Whoewer decision this was, this is definitely what shaped Apple to become the giant behemoth that is today, for better or for worse. One of the most important decision in the IT world in the past fifthy years of so for sure.
No, this is wrong. The choice of OS didn't matter too much here to make Apple the giant we do know today.

What really was changing the world is that with buying NeXT Apple also got Steve Jobs back. More importantly, Jobs became CEO of Apple again.

And in that position Jobs discontinued a lot of products, like Apple Newton and streamlined the rest of the line up.

Also Jobs realised one important thing: Macs need to appeal to coporate environments as well, and in order to do so Mac needs a native port of Microsoft Office.
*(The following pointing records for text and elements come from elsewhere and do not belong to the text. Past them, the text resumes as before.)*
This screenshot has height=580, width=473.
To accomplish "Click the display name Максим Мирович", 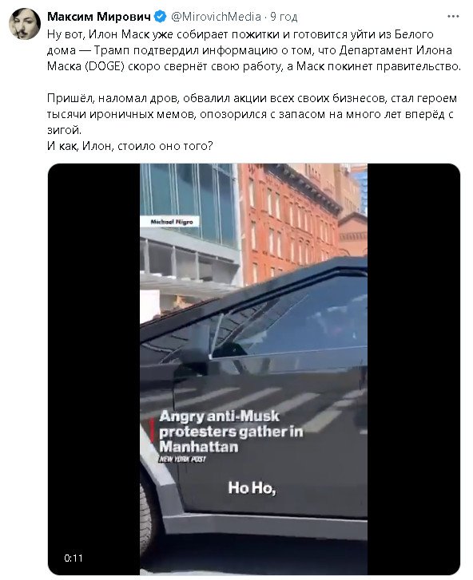I will 99,17.
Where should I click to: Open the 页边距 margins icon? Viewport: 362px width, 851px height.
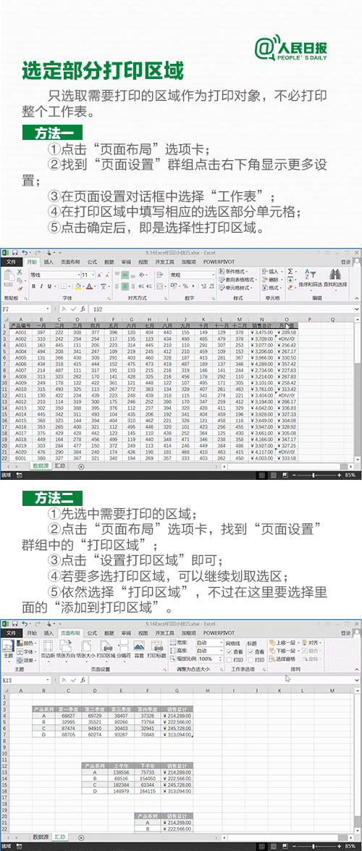(48, 650)
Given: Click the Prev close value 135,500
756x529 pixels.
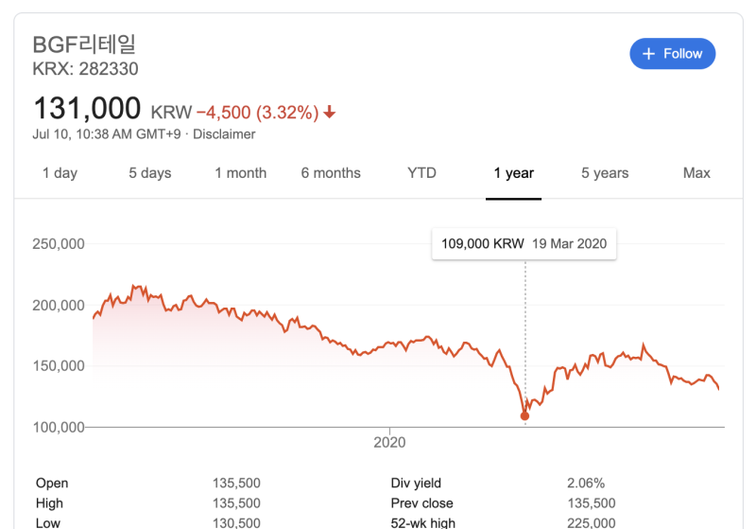Looking at the screenshot, I should [x=592, y=503].
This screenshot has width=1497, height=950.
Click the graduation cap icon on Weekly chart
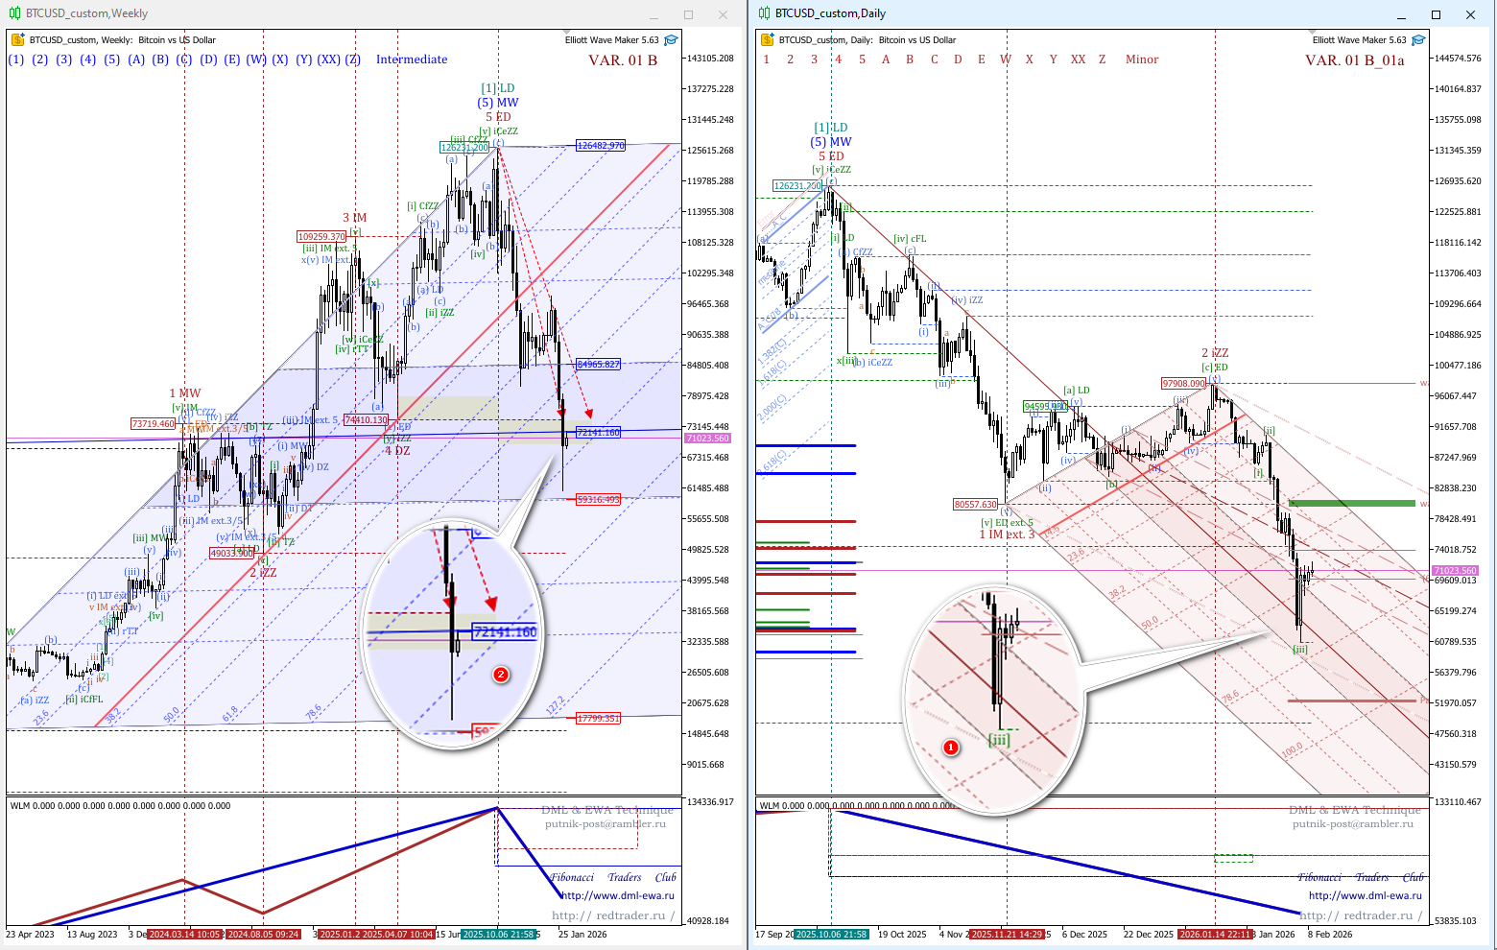671,40
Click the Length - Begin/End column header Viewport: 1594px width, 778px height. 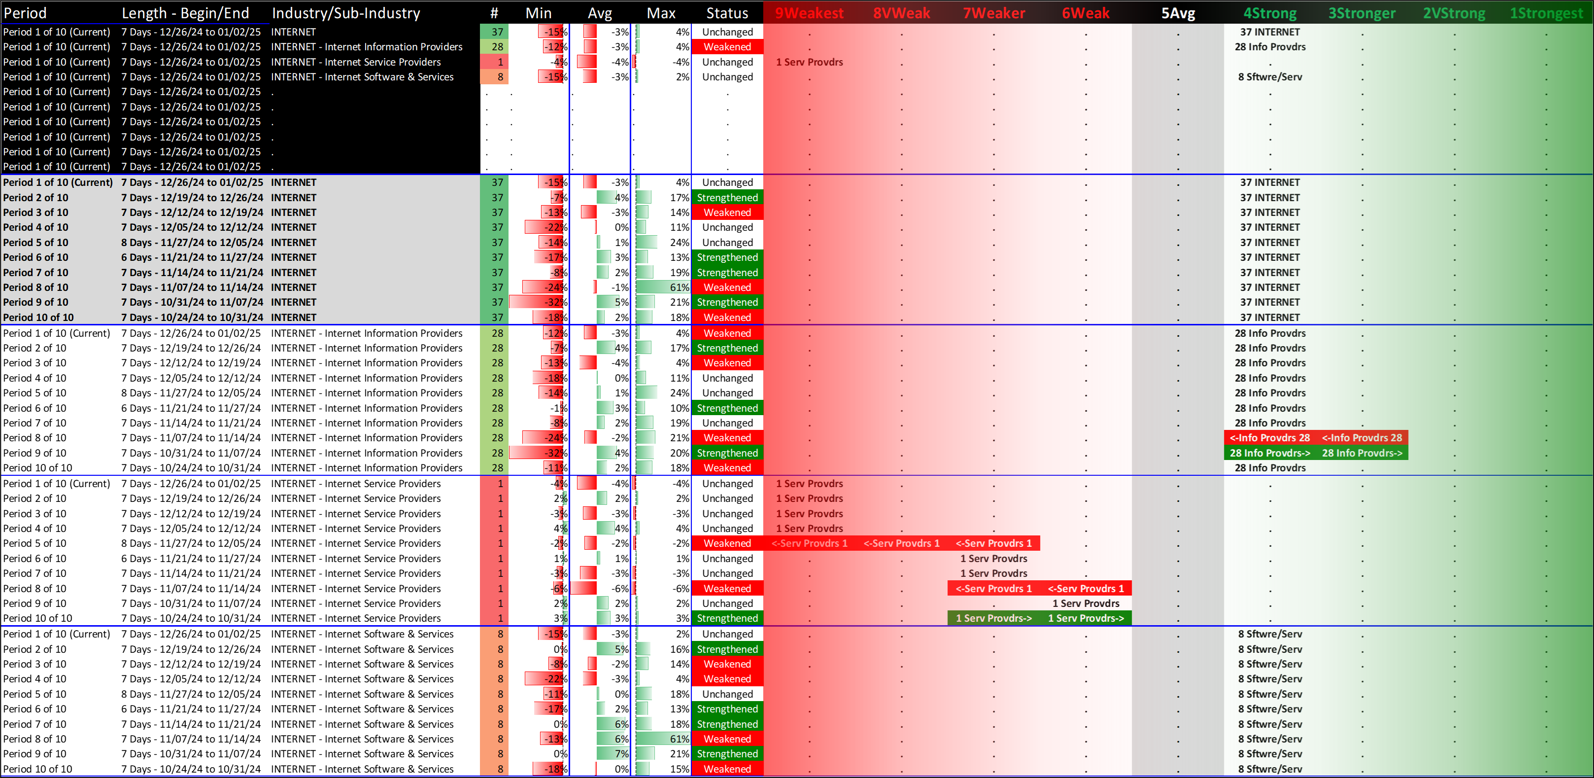tap(185, 13)

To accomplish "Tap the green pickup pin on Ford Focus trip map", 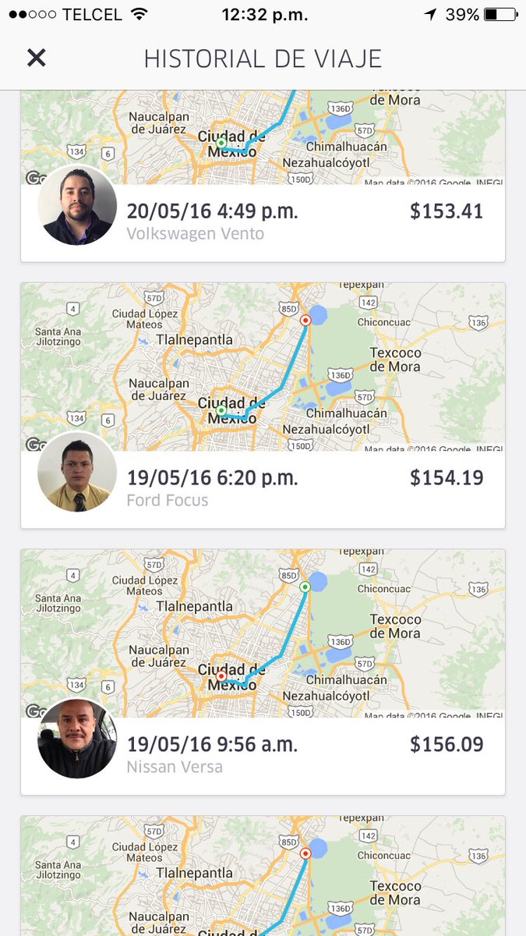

This is why he made a deal with Microsoft about it, even had a video call with Bill Gates in his keynote where he announced that. Many were not really happy about that controversial decision.

The first product Jobs launched then was the colorful iMac. Which still ran old MacOS, but was popular and brought in money back. Another important milestone was the launch of the iPod with iTunes.

New MacOS happened somewhere along the lines then. But it was this transformation from computer manufacturer only to music player devices and mobile phone producer that changed Apple big time.

It was mostly Jobs' decision making and priorities back then which changed Apple. Having NeXTStep was a nice bonus, but let's not forget FreeBSD already was around. So Apple could have also totally adopted FreeBSD instead.